Mechanism insights into Fe(III) reduction for enhanced aquatic contaminant degradation: The pivotal role of heterogeneous reductants

Abstract

The low cycle rate of Fe(III)/Fe(II), especially the reduction process of Fe(III), is one of the key factors limiting the contaminant degradation during the application of Fenton technology.
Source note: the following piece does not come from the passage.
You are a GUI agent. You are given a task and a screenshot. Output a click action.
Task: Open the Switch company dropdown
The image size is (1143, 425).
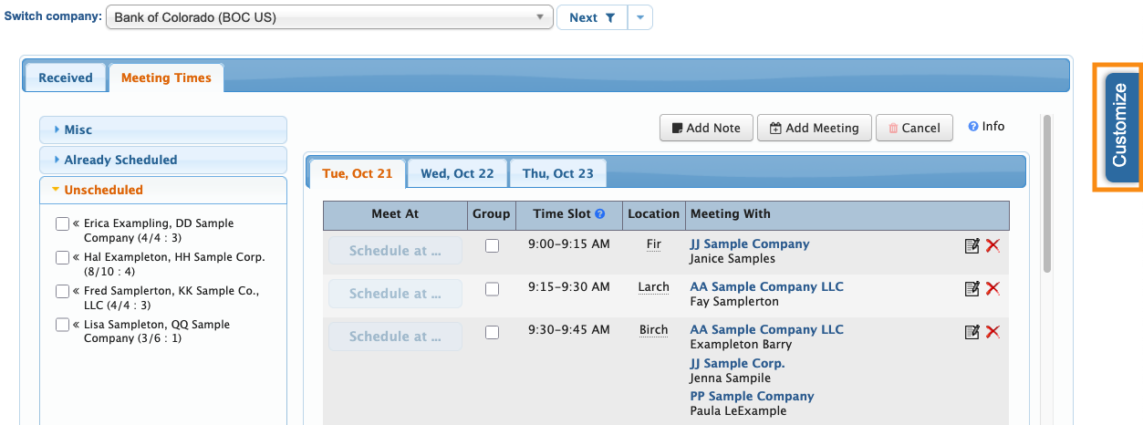pyautogui.click(x=329, y=17)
Compared with the direct addition of homogeneous reductants, information on heterogeneous reductants on the process and mechanism of Fe(III) reduction remains scarce. In this study, the bacterial cellulose (BC) was selected as the substrate for gallic acid (GA) to prepare the heterogeneous reductant BC/GA composite to systematically investigate the atrazine (ATZ) degradation performance and mechanisms. The results showed that the apparent rate constant for BC/GA + Fe(III)/H2O2 system was 86 times and 9.8 times higher than those for Fe(III)/H2O2 and GA + Fe(III)/H2O2 systems, respectively, and almost 100 % of ATZ degradation was achieved within 20 min. The improved degradation rates were attributed to the enhanced generation of hydroxyl radicals. Furthermore, unlike the conventional homogeneous system, the heterogeneous GA was no longer directly involved in the Fe(III)/Fe(II) cycling process but mainly formed a complex with Fe(III) that reacted with H2O2. This study contributes to a better understanding of the enhanced Fe(III)/Fe(II) cycle process with the presence of heterogeneous reductant, thus providing new ideas on how to develop a more efficient heterogeneous reductant for contaminant degradation.